This is a thread for Common Misconceptions and Popular Myths, because I'm always curious about these things. Citations preferred.

To start with:
http://en.wikipedia.org/wiki/Common_misconception

Also, the popular story of Kitty Genovese is a myth. From Wikipedia:
QuoteNone of the witnesses observed the attacks in their entirety. Because of the layout of the complex and the fact that the attacks took place in different locations, no witness saw the entire sequence of events. Most only heard portions of the incident without realizing its seriousness, a few saw only small portions of the initial assault, and no witnesses directly saw the final attack and rape in an exterior hallway, which resulted in Genovese's death.

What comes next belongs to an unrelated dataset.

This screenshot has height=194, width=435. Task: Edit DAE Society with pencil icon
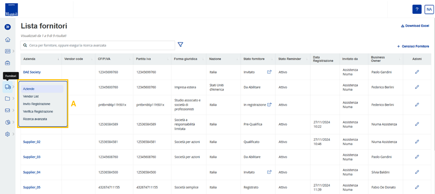pos(417,72)
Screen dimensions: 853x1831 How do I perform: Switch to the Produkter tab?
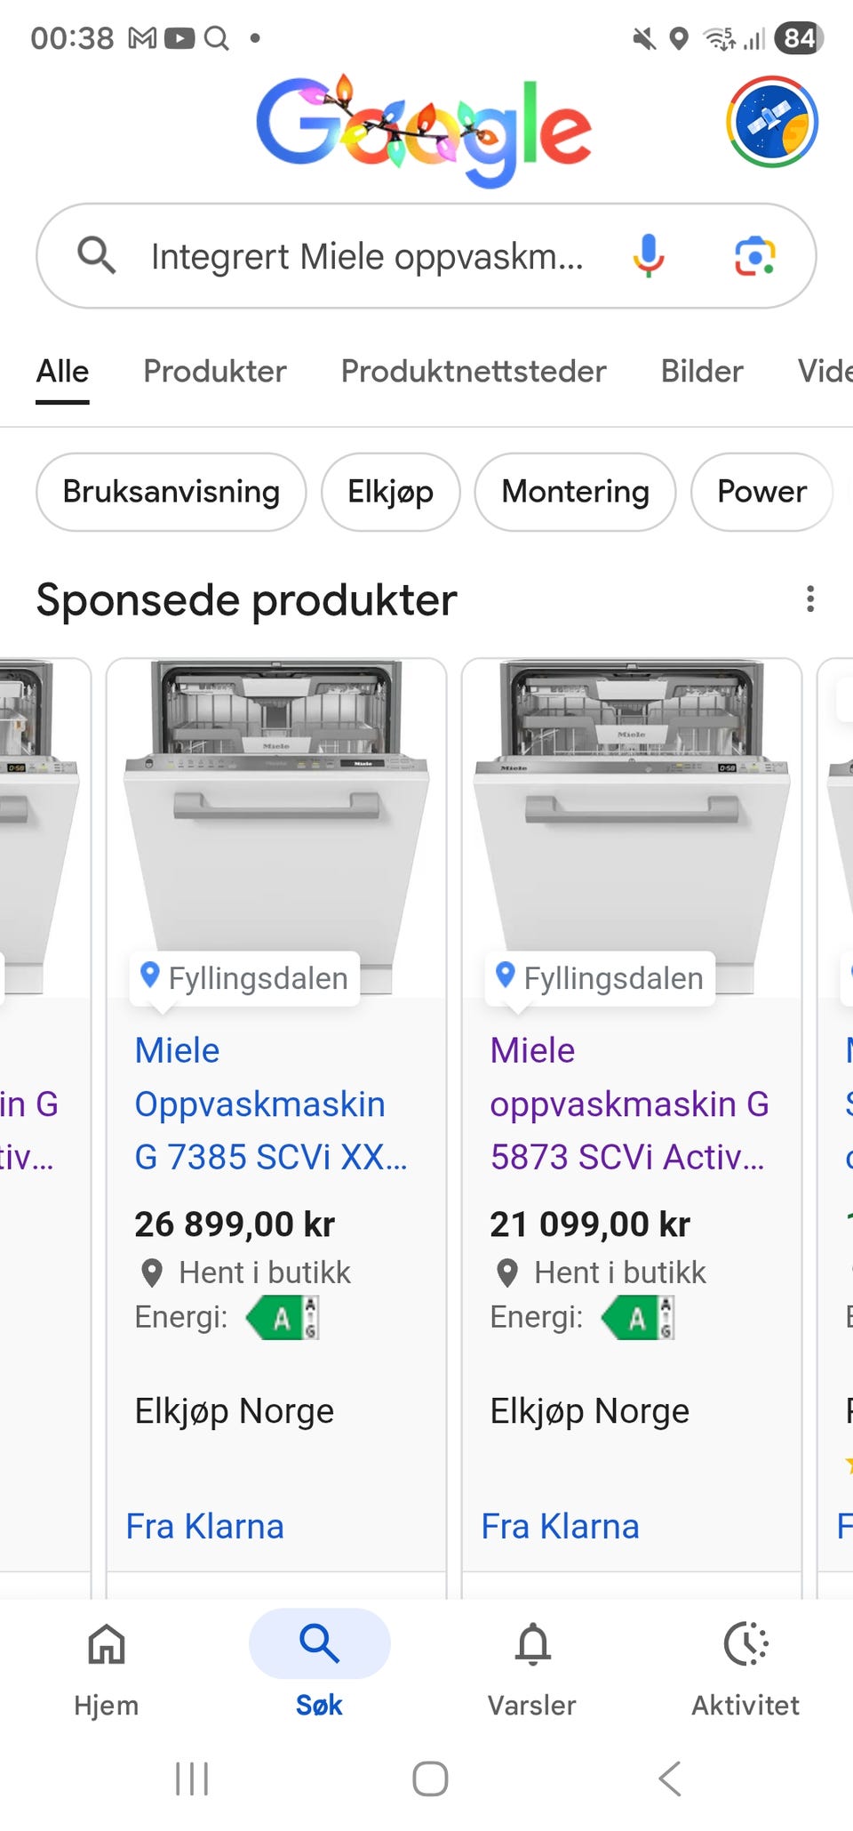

Additionally, after the initial attack punctured her lungs (leading to her eventual death from asphyxiation), it is unlikely that she was able to scream at any volume.
Emphasis mine.


Sabby

I have no idea what this Kitty thing is about...

Pumpkin Seeds

I believe he is referring to a case that later became a court presecedent regarding bystanders.  That presecedent would mean that bystanders are responsible for notifying police if they are able to.  Or at least something along those lines.  The woman was supposively killed in her apartment with several of her neighbors having heard her screams for help.  Nobody called the police to assist her.

Oniya

The 'Wikipedia' link in Sure's post goes straight to the article on Kitty.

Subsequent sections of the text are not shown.